Sequel with a faster pace and that throws away the Hollywood glossiness from the original for a more grittier film. The Ghost Rider has better meaner look for this one, but dialogue is best not heard. Poor Christopher Lambert is not even recognizable in his return to a bigger budget movie. Laughably over-the-top.
All over the place, in every respect. Neveldine-Taylor's directing has been fun in the past, but here it comes across like random thrown together late 90's nu-metal music video directing on drugs. Nic Cage's performance has the range you want from him, when he totally loses his shit, it is never not a joy to behold. But fleeting moments of Cage brilliance aren't enough to make this dull mess worth watching.
The first installment was an exercise in wasted opportunities but this installment is a total letdown that loses the spirit of the comics completely. Ridiculous plotting, cheaper effects and awful casting make this an exercise in tedium. I usually enjoy the b-movie antics of Cage but this is over the top even by his standards. Nice to see Mendes and Fonda spared themselves the embarrasment by appearing in this one.
Watchable in spurts, especially any time Idris Elba was on screen, but the story's so perfunctory and the tone so one-note that I was ready for the credits after the scene where Christopher Lambert's monks were massacred--imagine my excitement at realizing there was half an hour of movie left to go.
3 1/2 out of 5 stars. Considering who made Ghost Rider: Spirit of Vengeance, it is what it is but it beats the hell out of the previous Ghost Rider and is a hell (ha ha, get it?) of a lot of more fun since it decided not to take itself so goddamned seriously. I loved the effects and different interpretation of Ghost Rider. Nowhere nearly as bad as I expected.
Not bad. Didn't realize Elba was supposed to French until two-thirds through the movie, and I might still be wrong. What is with dude and accents? Anyway, some good stuff in here even if it all feels a little low-rent. Cage meltdown count: one, but it's an instant classic.
Its suffers from the restrictions posed on directors, not the PG-13 certificate but the fact that its a comic book adaptation that was written by other people and kept under the conventions of this current sub-genre. And yet, both the directors and Nicolas Cage, despite the slight disappointment with the film, manage to have one or two moments shine through. One scene where Cage freaks out shows how talented he is.

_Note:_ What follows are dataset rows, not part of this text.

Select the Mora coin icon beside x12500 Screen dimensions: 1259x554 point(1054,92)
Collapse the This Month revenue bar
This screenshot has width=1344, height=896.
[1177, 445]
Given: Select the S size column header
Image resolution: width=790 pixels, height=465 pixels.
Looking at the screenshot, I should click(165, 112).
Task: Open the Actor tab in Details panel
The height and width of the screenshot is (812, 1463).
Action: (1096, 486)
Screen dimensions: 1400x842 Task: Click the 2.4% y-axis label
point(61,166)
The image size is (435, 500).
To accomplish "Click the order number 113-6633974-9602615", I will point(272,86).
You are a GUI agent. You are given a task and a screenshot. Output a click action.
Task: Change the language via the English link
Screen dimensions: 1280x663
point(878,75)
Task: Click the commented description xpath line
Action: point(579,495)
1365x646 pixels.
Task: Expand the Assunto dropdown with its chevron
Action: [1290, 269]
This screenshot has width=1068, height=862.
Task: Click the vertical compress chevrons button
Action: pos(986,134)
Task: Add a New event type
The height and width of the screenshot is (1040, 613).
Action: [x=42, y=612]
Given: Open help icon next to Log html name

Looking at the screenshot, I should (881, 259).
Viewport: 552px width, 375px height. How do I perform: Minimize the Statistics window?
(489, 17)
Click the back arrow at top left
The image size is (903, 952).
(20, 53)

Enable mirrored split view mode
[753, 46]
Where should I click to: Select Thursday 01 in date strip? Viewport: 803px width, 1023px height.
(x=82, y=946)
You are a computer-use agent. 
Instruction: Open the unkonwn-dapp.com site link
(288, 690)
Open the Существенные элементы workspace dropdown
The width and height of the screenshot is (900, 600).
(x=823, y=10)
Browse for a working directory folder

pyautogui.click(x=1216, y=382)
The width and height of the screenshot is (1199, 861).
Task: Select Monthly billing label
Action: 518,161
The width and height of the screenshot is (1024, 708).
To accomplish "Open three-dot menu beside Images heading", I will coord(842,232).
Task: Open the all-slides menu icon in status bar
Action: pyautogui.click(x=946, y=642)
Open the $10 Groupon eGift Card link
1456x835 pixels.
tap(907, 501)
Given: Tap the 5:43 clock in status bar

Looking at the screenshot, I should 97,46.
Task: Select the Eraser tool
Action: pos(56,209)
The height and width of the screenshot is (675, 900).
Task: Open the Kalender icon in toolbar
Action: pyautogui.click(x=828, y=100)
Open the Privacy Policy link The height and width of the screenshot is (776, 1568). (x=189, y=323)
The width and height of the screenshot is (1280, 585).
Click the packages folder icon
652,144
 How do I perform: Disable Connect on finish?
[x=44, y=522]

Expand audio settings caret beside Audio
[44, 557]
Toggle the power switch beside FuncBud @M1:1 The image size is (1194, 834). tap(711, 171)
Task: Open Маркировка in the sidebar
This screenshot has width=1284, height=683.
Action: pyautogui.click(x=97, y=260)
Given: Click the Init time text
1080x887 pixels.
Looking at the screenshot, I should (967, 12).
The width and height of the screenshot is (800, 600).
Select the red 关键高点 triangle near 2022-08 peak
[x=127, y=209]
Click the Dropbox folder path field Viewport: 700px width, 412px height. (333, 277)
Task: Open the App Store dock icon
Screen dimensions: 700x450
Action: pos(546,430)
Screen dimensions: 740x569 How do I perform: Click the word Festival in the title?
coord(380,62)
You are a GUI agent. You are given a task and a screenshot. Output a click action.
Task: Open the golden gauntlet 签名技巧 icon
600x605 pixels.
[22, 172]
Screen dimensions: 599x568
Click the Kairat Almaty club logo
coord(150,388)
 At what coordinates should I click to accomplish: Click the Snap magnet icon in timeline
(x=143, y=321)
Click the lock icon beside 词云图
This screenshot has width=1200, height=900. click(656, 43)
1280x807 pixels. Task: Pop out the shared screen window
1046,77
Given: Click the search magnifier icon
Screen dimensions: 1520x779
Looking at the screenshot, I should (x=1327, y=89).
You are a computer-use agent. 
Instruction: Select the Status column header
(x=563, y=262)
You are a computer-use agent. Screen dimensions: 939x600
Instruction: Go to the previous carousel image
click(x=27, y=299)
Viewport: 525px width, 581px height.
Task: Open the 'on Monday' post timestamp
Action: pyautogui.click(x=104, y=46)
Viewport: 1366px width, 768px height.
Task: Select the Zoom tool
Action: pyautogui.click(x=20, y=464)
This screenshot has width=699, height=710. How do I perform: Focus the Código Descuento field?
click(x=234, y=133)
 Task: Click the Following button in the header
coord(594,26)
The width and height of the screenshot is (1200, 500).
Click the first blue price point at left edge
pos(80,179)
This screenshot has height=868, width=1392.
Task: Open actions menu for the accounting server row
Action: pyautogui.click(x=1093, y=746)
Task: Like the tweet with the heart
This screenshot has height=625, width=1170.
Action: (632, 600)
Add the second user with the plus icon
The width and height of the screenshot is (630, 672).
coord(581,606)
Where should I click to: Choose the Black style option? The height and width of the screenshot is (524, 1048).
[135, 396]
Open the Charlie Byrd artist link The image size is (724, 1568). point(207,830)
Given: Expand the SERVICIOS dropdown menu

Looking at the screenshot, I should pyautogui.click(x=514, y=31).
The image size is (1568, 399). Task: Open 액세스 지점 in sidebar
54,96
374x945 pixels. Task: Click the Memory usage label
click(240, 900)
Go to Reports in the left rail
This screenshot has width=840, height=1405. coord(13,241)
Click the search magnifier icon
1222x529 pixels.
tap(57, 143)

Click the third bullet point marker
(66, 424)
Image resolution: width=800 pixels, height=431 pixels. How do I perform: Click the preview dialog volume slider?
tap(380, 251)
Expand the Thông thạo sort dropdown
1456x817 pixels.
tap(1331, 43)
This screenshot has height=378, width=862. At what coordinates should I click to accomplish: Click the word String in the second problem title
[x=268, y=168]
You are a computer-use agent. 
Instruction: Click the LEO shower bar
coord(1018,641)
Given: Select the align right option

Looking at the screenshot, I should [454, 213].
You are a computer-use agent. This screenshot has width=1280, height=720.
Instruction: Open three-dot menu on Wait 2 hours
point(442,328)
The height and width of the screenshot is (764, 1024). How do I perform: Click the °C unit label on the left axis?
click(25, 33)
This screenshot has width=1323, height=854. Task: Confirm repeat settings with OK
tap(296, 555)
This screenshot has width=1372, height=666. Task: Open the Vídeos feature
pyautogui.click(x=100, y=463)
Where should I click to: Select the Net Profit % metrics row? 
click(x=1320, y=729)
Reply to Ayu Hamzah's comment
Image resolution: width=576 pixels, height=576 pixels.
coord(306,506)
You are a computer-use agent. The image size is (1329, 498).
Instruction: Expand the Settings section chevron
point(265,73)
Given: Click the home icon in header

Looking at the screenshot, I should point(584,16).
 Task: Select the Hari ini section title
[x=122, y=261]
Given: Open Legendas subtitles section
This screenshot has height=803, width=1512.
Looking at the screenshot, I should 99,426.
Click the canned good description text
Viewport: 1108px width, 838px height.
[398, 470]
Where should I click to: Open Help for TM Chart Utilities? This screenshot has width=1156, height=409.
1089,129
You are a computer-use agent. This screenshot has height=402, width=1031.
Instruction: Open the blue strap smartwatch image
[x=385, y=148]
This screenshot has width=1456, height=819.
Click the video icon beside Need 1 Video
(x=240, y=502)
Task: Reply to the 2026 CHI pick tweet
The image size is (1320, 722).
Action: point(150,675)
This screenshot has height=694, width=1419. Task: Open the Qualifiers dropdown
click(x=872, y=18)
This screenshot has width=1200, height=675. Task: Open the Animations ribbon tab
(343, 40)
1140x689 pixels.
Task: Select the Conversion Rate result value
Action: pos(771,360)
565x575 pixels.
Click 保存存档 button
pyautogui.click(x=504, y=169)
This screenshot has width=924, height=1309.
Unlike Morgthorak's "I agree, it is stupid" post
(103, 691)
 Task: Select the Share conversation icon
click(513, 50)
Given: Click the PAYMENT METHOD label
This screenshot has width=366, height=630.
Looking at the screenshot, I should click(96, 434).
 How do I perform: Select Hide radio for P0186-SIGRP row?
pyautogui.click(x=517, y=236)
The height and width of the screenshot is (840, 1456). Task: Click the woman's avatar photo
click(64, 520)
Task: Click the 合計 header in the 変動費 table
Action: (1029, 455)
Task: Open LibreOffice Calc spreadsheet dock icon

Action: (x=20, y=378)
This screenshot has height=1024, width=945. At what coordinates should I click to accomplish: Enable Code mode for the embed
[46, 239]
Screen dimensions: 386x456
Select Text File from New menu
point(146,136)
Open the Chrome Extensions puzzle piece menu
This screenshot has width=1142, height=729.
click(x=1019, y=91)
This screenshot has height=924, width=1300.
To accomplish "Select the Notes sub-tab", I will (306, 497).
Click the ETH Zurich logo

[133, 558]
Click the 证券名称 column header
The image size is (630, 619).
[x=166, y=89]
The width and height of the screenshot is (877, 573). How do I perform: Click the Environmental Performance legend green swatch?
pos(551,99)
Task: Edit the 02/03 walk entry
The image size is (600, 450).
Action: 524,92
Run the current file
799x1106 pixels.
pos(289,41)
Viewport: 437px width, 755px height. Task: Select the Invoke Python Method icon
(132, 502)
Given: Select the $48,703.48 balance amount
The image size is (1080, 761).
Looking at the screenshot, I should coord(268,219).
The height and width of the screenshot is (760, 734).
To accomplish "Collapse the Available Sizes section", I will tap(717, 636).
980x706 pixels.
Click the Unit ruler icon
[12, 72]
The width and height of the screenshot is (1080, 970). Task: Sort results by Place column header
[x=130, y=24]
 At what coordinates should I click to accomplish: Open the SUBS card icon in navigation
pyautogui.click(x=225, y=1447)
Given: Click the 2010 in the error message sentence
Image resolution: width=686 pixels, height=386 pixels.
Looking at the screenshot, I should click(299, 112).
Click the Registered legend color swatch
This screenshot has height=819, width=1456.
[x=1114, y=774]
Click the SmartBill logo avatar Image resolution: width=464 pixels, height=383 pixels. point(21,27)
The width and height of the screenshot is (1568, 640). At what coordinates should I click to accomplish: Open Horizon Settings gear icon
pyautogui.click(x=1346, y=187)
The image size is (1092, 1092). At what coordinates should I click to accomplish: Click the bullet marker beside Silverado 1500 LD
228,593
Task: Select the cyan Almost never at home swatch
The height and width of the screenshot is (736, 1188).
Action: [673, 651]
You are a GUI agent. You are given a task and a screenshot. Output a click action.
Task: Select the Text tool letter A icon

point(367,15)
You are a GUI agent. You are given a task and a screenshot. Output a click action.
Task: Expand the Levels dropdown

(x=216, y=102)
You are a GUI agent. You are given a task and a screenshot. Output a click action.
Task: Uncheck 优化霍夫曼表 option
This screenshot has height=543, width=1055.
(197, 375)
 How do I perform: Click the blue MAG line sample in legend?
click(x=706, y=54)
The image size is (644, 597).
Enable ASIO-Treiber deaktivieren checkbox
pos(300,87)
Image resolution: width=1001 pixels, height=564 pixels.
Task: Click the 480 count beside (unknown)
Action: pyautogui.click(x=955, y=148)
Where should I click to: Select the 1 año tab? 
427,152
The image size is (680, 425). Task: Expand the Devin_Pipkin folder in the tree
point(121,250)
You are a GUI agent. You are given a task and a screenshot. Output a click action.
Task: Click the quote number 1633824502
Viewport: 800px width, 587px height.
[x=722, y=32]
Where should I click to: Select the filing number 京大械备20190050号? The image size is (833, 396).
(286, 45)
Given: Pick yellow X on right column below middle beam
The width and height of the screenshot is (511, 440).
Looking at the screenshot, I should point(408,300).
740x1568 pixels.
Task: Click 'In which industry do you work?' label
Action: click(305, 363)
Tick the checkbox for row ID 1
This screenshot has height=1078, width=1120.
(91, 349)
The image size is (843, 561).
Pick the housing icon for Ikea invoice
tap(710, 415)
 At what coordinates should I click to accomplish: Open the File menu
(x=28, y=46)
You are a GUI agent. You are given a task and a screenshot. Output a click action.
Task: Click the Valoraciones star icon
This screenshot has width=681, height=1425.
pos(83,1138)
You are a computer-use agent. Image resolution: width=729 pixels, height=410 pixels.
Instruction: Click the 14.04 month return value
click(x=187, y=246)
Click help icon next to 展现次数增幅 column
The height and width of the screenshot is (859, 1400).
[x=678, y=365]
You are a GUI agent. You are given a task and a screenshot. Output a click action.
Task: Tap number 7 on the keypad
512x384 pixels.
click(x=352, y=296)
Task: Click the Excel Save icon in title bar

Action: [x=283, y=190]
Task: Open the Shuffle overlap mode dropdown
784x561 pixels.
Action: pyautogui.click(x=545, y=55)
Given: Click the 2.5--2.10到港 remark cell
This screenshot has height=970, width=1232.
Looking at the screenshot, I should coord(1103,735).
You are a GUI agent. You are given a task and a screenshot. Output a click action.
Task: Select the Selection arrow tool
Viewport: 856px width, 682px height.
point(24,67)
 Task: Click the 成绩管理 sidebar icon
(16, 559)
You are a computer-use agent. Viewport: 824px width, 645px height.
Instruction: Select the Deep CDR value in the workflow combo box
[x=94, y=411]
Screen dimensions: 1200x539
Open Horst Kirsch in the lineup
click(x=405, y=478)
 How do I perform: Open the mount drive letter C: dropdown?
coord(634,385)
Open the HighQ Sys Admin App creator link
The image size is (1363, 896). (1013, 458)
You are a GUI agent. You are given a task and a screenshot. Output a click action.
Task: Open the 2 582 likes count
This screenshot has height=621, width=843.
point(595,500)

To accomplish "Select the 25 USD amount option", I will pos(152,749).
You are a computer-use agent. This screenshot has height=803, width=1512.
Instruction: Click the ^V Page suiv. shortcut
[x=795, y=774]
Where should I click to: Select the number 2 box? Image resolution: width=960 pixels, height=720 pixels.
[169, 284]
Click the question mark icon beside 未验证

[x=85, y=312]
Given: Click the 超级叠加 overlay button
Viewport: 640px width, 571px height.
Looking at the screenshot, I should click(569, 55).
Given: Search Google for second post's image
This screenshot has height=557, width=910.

Breakneck action photography and admittedly cool special FX can't hide the fact that the script is a Satanic rehash of "Terminator 2" with weak dialogue and performances that barely register. Nicolas Cage, woefully miscast as stunt rider Johnny Blaze, is rarely allowed to dial into that particular brand of Cage insanity we all know and love. A film that entertains in fits and starts (mostly when the Rider shows up).